Your assignment
Print the line containing "FAQs page (42, 1272)" and each line after it to the end of the material below. Print nothing else.
START Extracted information
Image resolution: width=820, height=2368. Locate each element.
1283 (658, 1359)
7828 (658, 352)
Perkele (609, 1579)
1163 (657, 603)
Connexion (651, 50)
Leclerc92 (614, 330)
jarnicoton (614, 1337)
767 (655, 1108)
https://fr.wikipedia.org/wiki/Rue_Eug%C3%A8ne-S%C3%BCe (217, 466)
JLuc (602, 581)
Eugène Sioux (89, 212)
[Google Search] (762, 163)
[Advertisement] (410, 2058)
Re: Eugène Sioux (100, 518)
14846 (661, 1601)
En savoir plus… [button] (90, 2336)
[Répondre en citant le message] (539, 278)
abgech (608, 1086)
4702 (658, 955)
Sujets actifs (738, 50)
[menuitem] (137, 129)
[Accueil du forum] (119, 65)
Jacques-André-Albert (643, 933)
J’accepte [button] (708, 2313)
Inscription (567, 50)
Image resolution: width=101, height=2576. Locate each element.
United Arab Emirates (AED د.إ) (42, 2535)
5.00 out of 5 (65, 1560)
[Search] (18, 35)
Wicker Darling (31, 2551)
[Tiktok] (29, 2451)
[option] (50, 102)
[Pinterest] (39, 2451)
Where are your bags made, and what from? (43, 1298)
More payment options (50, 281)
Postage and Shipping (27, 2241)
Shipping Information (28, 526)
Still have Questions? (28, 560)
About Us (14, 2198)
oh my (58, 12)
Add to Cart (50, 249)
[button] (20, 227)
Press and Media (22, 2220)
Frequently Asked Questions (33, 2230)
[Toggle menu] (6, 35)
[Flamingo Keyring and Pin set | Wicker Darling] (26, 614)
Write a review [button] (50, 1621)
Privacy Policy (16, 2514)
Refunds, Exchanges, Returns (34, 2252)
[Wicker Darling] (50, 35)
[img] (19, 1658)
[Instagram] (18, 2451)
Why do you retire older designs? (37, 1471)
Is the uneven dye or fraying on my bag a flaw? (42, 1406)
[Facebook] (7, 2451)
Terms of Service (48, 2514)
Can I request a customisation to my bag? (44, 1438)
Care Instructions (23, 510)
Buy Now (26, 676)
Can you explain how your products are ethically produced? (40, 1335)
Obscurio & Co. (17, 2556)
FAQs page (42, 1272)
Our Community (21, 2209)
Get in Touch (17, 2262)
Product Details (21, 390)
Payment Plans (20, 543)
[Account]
END Extracted information
Worked solution
FAQs page (42, 1272)
Our Community (21, 2209)
Get in Touch (17, 2262)
Product Details (21, 390)
Payment Plans (20, 543)
[Account]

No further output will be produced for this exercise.